Обезглавленная Мона Лиза (Аддамс) - страница 50

Грандель плюхнулся на табуретку. Двумя зажимами Пьязенна закрепил мохнатое полотенце вокруг шеи Гранделя и, как искусный цирюльник, рассчитывающий получить от своего клиента хорошие чаевые, старательно намылил щеки и подбородок антиквара.

— Если ты не думаешь о себе, — прохрипел Грандель, — то подумай о дочери.

— Она уже в другой клинике, под присмотром благочестивых монашек. А пожертвование Господу Богу, скажем, ста тысяч франков позволит сделать его великодушное сердце еще более великодушным. — Пьязенна схватил Гранделя за нос и резко отвел его голову назад, желая вначале побрить низ подбородка.

— Я дам тебе столько, сколько ты потребуешь, — пробормотал Грандель, пока Пьязенна снимал с лезвия пену и подправлял на ремне бритву.

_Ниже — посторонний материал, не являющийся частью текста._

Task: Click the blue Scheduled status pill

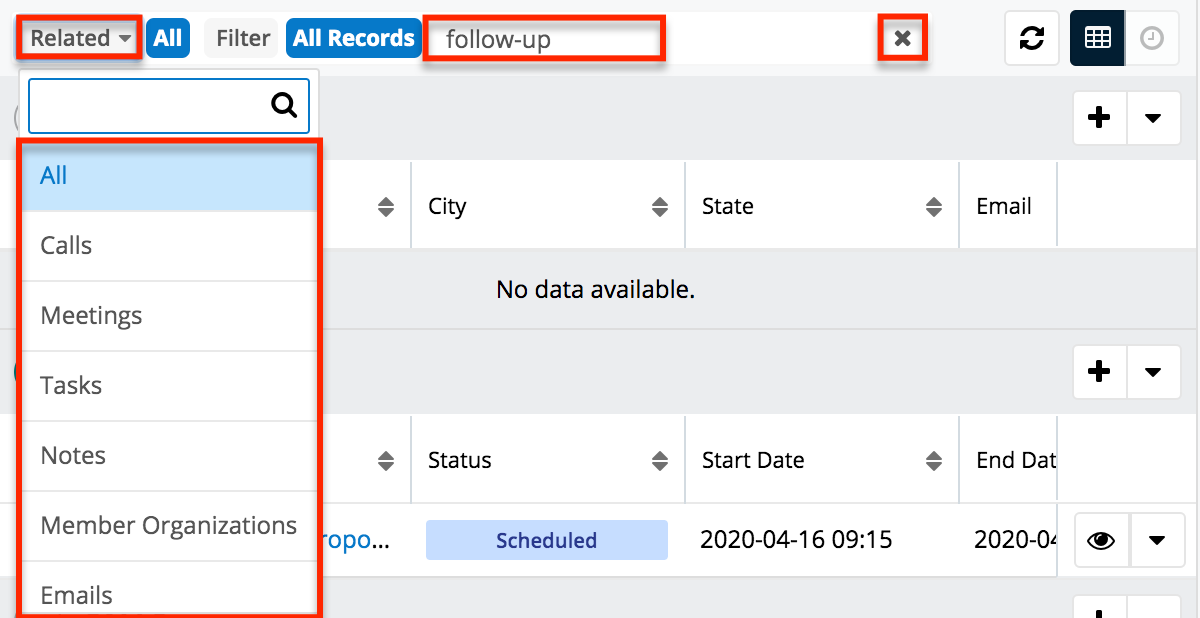Action: [x=546, y=539]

— Дадите? — Он ухмыльнулся. — Так много и сразу?

— Мы сидим в одной лодке.

— Нет. Поскольку я, почтенный хозяин, держу лезвие бритвы на вашем горле, а не вы на моем, то у меня преимущество в тридцать-сорок лет. Я имею в виду вероятную разницу во времени между концом моей и вашей жизни. Кроме того, Де Брюн, даже если я позволю вам убежать — на что не следует особенно рассчитывать, — начнет охоту не на меня, а на вас. Вам известны все связи, товар находится в ваших драгоценных руках. И если вы сбежите, то он найдет вас и на краю света. Как вам известно, это для него вопрос жизни или смерти. — Лезвием бритвы Пьязенна снял мыльную пену с шеи Гранделя.

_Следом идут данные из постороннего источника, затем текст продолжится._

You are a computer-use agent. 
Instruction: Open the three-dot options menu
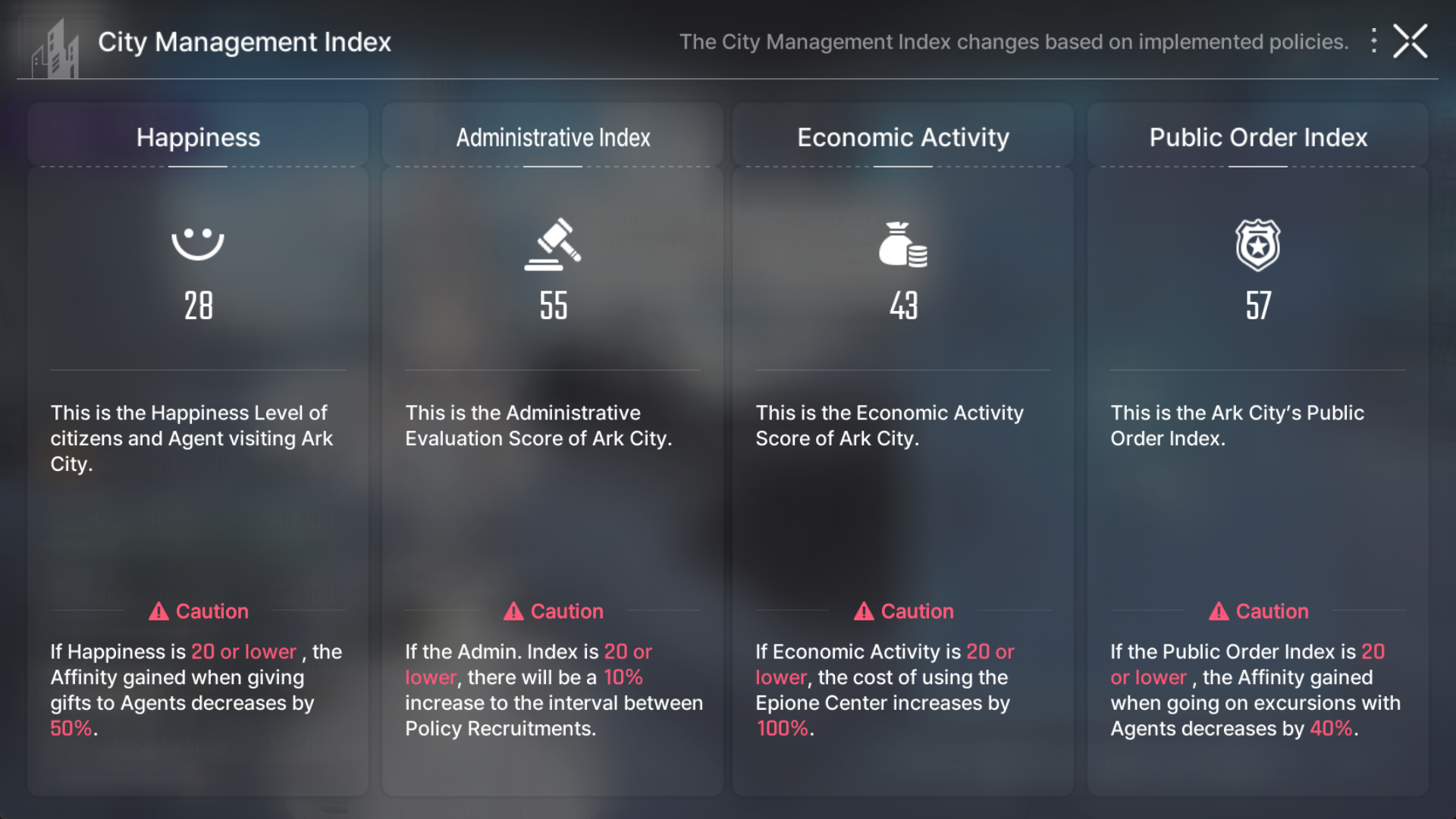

— Здесь, в магазине, у меня спрятана партия наркотиков на полмиллиона. И сто двадцать тысяч франков наличными, — сдавленным голосом произнес Грандель.

Пьязенна повеселел.

— Сто двадцать тысяч в кожаном портфельчике? Это как раз та сумма, которую я собирался пожертвовать Богу, чтобы в своей бесконечной доброте он не оставил мою малютку. Мою куколку, как вы всегда любили выражаться. А для последней партии героина, которую вы в этот раз припрятали в двойном дне большой китайской вазы, я найду еще более достойное применение.

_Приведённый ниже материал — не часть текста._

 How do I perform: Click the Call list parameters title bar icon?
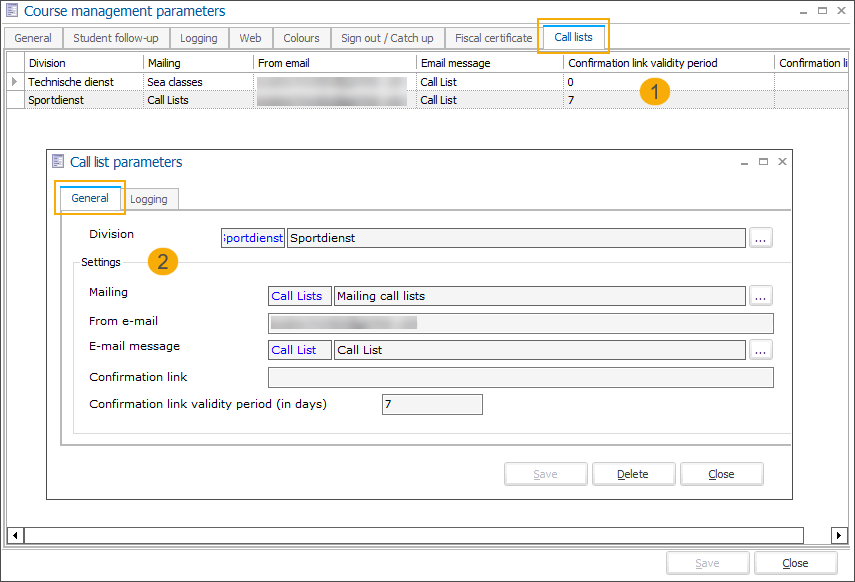tap(59, 161)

— Ты ничего не сможешь сделать с такой огромной партией. — Грандель, несмотря на то что его голос дрожал, старался говорить спокойно. — Ты сам сказал: мне, а не тебе известны связи, без которых не сбыть героин. Мы сделаем это вместе. Правда, есть риск, что Де Брюн перережет горло нам обоим. Ну, да ладно. В конце концов, не такой уж он всесильный. Признаюсь, — Грандель не отрывал взгляда от лезвия бритвы, — я недооценивал тебя и вел себя глупо. Но чего ты добьешься, перерезав мне сейчас горло? Рано или поздно полиция схватит тебя и то же самое сделает с тобой именем закона.

Грандель боролся за свою жизнь. На лице Пьязенны были написаны одолевавшие его чувства. Желание раба расквитаться со своим мучителем за все оскорбления, весь позор было сильнее разумных доводов.